Ausgerechnet der schleswig-holsteinische Wissenschaftsminister Jost de Jager von der CDU, der seine Spitzenkandidatur im Landtagwahlkampf dem Umstand zu verdanken hat, dass sein Vorgänger Christian von Boetticher wegen einer zeitweiligen Beziehung zu einer Minderjährigen zurückgetreten war, gibt sich unbeeindruckt von solchen Argumenten. Bei einer Plenumssitzung im Landtag Ende Januar redete er das Problem herunter, berief sich auf die Autonomie der Hochschulen und fand, der 55-jährige Bosinski könne seinen Aufgaben doch auch im Zentrum für Psychiatrie nachkommen. Jeder, der etwas von Hochschulpolitik versteht, weiß bei solchen Worten, dass damit der Untergang der Kieler Sexualmedizin bereits besiegelt ist. Dabei gehört der Wissenschaftsminister einer Partei an, die den Opferschutz bei jeder sich bietenden Gelegenheit propagiert.
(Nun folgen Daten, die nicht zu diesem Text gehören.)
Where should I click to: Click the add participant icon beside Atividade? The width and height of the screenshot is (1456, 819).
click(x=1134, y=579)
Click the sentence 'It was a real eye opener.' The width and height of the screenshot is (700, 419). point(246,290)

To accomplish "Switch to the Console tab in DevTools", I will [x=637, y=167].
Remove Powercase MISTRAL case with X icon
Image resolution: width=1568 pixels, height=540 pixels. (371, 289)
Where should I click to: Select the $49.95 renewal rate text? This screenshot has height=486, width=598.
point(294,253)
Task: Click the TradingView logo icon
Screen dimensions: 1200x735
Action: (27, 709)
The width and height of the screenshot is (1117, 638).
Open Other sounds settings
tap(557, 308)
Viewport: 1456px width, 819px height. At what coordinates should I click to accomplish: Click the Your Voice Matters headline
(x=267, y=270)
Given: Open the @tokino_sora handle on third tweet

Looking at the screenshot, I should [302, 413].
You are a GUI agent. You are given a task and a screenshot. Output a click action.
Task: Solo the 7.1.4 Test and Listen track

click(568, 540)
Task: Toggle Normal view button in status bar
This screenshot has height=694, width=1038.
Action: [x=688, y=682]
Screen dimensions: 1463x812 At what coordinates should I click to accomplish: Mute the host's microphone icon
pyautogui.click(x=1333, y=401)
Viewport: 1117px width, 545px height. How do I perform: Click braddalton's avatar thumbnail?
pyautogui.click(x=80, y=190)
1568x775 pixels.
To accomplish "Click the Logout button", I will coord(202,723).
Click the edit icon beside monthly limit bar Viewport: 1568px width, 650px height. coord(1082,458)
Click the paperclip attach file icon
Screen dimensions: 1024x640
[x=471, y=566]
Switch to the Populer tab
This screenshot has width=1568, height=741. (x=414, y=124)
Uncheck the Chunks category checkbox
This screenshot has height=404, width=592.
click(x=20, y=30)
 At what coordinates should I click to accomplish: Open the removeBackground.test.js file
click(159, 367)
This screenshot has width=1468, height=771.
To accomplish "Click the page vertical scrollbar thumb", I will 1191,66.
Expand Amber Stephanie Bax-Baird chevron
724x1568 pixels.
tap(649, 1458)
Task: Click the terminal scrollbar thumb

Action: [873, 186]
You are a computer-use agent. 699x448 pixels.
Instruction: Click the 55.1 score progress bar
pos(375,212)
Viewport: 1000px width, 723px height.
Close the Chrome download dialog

Angela Merkel, die mächtigste Person in der CDU, ist selbst Mitglied im Opferschutzverein Weißer Ring, und wo immer es um die Verschärfung der Strafgesetze - besonders zur Bekämpfung von Sexualverbrechen - geht, führen die Christdemokraten den Feldzug an. Nun, da sie zur Sicherheit von Frauen und Kindern nicht bloß durch öffentlichkeitswirksame Fensterreden, sondern durch Erhaltung und Ausbau einer der Prävention dienenden Einrichtung wirksam beitragen könnten, lassen die schleswig-holsteinischen Konservativen sie an den 150 000 Euro scheitern, mit denen das Budget der Sexualmedizin jährlich aufgestockt werden müsste. Die Proteste von Kieler Studenten, die mit Trommeln und Plakaten um den Landtag ziehen, stoßen ebenso auf taube Ohren wie die Mahnungen der Richter- und Opferverbände. Die ehemalige Sozialministerin von Baden-Württemberg, Barbara Schäfer-Wiegand, die heute der Kinderschutzstiftung Hänsel und Gretel vorsitzt, schrieb an ihren Parteifreund, den schleswig-holsteinischen CDU-Ministerpräsidenten Peter Harry Carstensen. Im Namen missbrauchter Kinder bat sie ihn, die Sexualmedizin in Kiel doch zu erhalten. Der Brief blieb unbeantwortet.